John and Patrick Collison: Two Lads in Silicon Valley

CollisonsDeciding to drop out of Yale University half-way through the curriculum requires a good reason. A privileged Ivy League education is not dispensed with lightly. Thankfully, for Irish brothers John and Patrick Collison, millions of excellent reasons were at hand.

Although only 27 and 25 years old, the pair of digital prodigies are on course to become two of the wealthiest college dropouts ever – and that’s saying something. They’ve already banked several millions with the sale of their start-up business Auctomatic – the reason for turning their backs on university – and are now riding the crest of a profit wave thanks to a partnership with Visa that has seen their latest venture already valued at more than $5 billion.

The brothers grew up in a small hamlet, not too far from the city of Limerick. Gifted students, they were coding before hitting their teens, and had attracted potential investors for their Shuppa website before Patrick, the eldest by two years, had reached 18.

The start of Auctomatic coincided with their move to the USA, purely because Enterprise Ireland – the government agency tasked with investing in home-grown businesses – was unable to allocate funding to the brothers’ Shuppa project.

However, Silicon Valley-based investor Y Combinator had taken notice of the youngsters’ talents, and offered to bankroll their start-up. They teamed up with Oxford graduates Harjeet and Kulveer Taggar to merge Shuppa into a new money-spinning venture they named Auctomatic.

Patrick had deferred his degree at the private Massachusetts Institute of Technology, and John’s promising studies at Yale were shelved as the brothers made the decision to throw everything they had into the online selling tool.

In March 2008, aged 19 and 17, the Collisons and their partners sold Auctomatic to Canada’s Live Current Media and became overnight millionaires. Only a couple of years earlier, they had been amateur programmers messing about on home computers in their bedrooms. Suddenly, the brothers had become the darlings of Silicon Valley. They weren’t even old enough to buy a celebratory bottle of champagne.

Aware that they had ditched an education envied by students the world over, Patrick and John agreed not to fritter their newfound fortune away. Wasting no time, they immediately set about working on an idea that had been ticking over in the back of their minds – a way of creating a secure online payment system for businesses and private users designed in such a way that developers can easily build it into their sites.

Whilst this niche market could have been considered too specialist to generate the same kind of value their previous enterprise had attracted, the pair never doubted the concept. Calling their payment gateway Stripe, they allowed it to grow organically.
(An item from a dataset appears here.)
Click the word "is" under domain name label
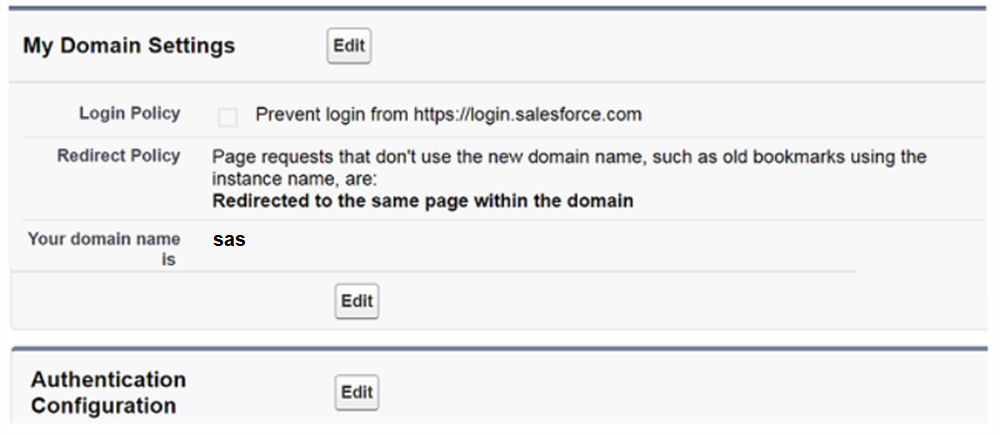 click(x=169, y=260)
The Collisons were certainly on to something from the get-go, as investors began queuing up to be part of the venture. Y Combinator was again engaged, offering seed funding in June 2010 which led to venture capitalists Peter Thiel, Andressen Horowitz, and Sequoia Capital ploughing $2 million into the embryonic scheme.

The cash injection drove the brothers to launch Stripe publically, before a further $40 million was pumped into extra development. Now 22 and 20, the brothers were heading up a massive digital project with about $60 million of other people’s money committed. However, the lads remained unfazed. Instead, from their modest detached house in San Francisco’s they focussed on delivering a return on the massive investment.
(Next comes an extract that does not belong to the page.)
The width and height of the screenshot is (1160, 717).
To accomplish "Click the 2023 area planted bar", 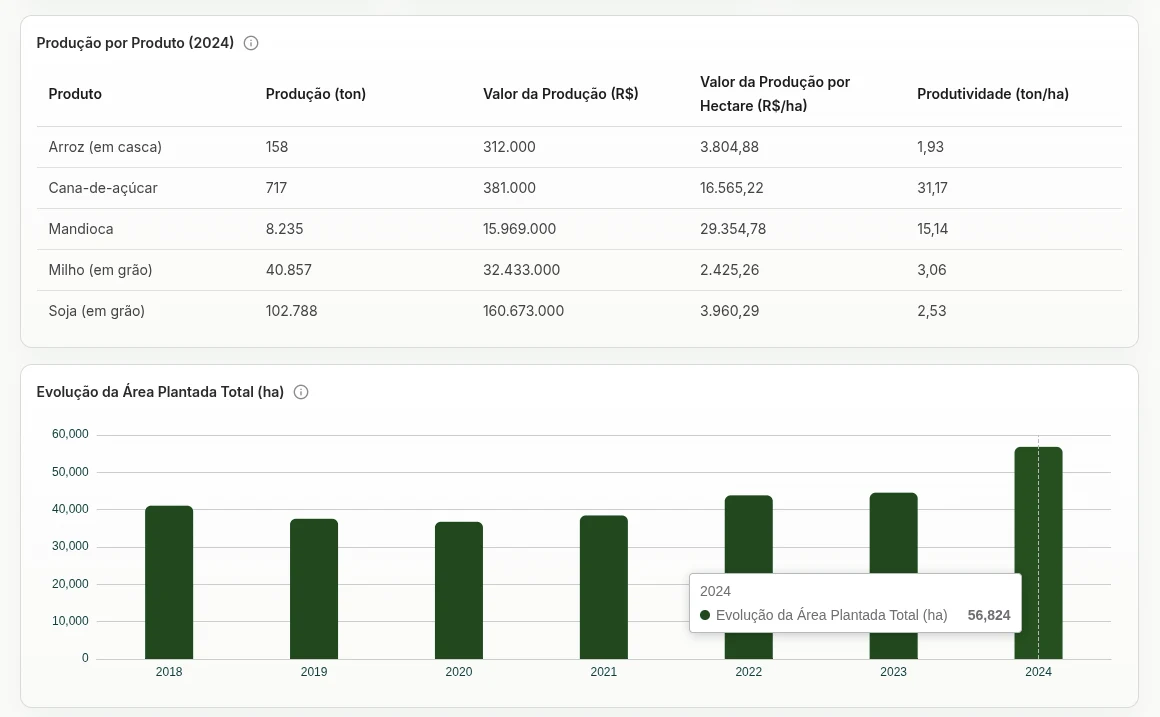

By 2014, they exceeded their own expectations, as well as those of their benefactors, when the company was valued at a staggering $1.75 billion. Now in its sixth year, Stripe has teamed up with Visa to work on a series of developments relating to security and digital transactions. The business has attracted an additional $100 million to grow its international footprint.

By the end of last year, the 2014 valuation of the company almost paled into insignificance as it was announced Stripe was now worth in excess of $5 billion.

They gave up their home in Ireland, ditched glittering university places, and rose to become giants of Silicon Valley, not to mention multi-millionaires. Yet, now employing dozens of gifted technical wizards, they remain as humble as they were as teenage boys in front of their computer screens in Limerick. “We were the first people to work on Stripe,” says Patrick, “and, chronologically, that’s interesting. But, for so much of the great work that we do now, we’re a part of it, but we’re certainly not the most important piece of it.”